BERBURU BUDAYA BATAK DI ASIAN CIVILISATIONS MUSEUM SINGAPORE

Asian Civilization Museum Singapore

Sebagai generasi muda batak, gue terkadang malu dengan diri gue sendiri yang tidak begitu akrab dengan kebudayaan gue sendiri. Padahal gue dari lahir sampai SMA tinggal di kampung halaman nya orang batak asli. Namun begitu lah kenyataannya, gue sadari bahwa gue mulai seperti generasi muda pada masa ini yang sudah mulai kehilangan identitas adat budaya leluhur.

Bukan karena orang tua gue gak ngajarin, tapi mungkin karena faktor gue nya yang bebal juga kali ya. Namun setidak-tidaknya gue masih fasih berbicara dengan bahasa batak dan lancar menulis dengan aksara  batak.. hahaha #pembelaandiri

Ok, memang saat gue masih tinggal di kampung dulu, seingat gue di daerah gue gak ada museum yang menyimpan artefak-artefak peninggalan leluhur gue. Mungkin di kota Medan ada, namun sayangnya gue gak pernah tinggal di medan untuk waktu yang lama. Kalo kata orang batak dulu, gue ini Batak Tembak Langsung. Untungnya sekarang sudah dibangun Museum Batak oleh bapak TB Silalahi.

Asian Civilization Museum Singapore

Waktu tahun 2014, gue berkunjung ke Singapore, kunjungan pertama gue ke luar negeri. #Norak. Salah satu tempat wisata yang gue kunjungi di sana adalah Asian Civilisations Museum Singapore. Jadi katanya, karena negara Singapore adalah pertemuan antara sejumlah suku bangsa khususnya Asia, jadi secara otomatis mereka tidak memiliki etnis asli yang bisa disebut sebagai penduduk asli. Walaupun kenyataannya Singapore zaman dulu adalah bagian dari kesultanan Malaka (katanya). Karena ketidakadaan kebudayaan asli tersebut, maka orang Singapore itu adalah orang-orang yang heterogen, yang umumnya terdiri dari etnis Melayu, Tionghoa dan India.

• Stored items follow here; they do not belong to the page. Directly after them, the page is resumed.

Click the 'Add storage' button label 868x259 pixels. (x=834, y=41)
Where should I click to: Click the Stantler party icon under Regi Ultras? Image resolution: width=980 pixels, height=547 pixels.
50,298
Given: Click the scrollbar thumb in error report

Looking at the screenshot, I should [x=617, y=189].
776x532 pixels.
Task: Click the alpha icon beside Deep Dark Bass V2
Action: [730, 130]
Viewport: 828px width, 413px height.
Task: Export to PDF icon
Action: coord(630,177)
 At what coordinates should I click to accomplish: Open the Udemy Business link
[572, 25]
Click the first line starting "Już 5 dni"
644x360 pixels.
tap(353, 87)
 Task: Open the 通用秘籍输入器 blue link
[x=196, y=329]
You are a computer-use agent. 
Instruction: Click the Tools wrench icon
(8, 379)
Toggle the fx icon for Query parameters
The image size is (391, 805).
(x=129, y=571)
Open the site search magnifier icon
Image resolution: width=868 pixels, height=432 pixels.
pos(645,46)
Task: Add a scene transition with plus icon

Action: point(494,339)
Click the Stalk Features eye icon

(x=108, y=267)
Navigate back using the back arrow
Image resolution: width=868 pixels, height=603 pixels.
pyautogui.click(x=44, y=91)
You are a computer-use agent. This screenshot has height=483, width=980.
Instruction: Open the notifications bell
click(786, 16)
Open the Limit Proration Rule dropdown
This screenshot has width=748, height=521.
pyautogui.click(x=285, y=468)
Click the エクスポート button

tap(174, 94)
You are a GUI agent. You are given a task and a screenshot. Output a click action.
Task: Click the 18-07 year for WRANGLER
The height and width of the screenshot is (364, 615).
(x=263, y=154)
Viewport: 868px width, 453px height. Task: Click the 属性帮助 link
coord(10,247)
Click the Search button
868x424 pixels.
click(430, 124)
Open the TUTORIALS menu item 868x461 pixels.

Bagi yang belum pernah berkunjung ke Asian Civilisations Museum Singapore ini, itu loh yang jadi tempat syutingnya film Merry Riana, waktu Chelsea Islan bekerja bagi-bagiin brosur di jalanan. #gakpenting hahahaha

Batak Sculpture From Sumatera

Di Asian Civilizations Museum ini lah dipamerkan sejumlah artefak dari berbagai suku bangsa yang ada di Asia. Mulai dari patung-patung, senjata, alat musik tradisional dan lain sebagainya. Nah ini yang sempat bikin gue terlongo dan rada malu sedikit, karena begitu gue masuk dan naik ke lantai 2, gue langsung melihat poster segede gaban yang bertuliskan “Batak Sculpture from Northern Sumatera”.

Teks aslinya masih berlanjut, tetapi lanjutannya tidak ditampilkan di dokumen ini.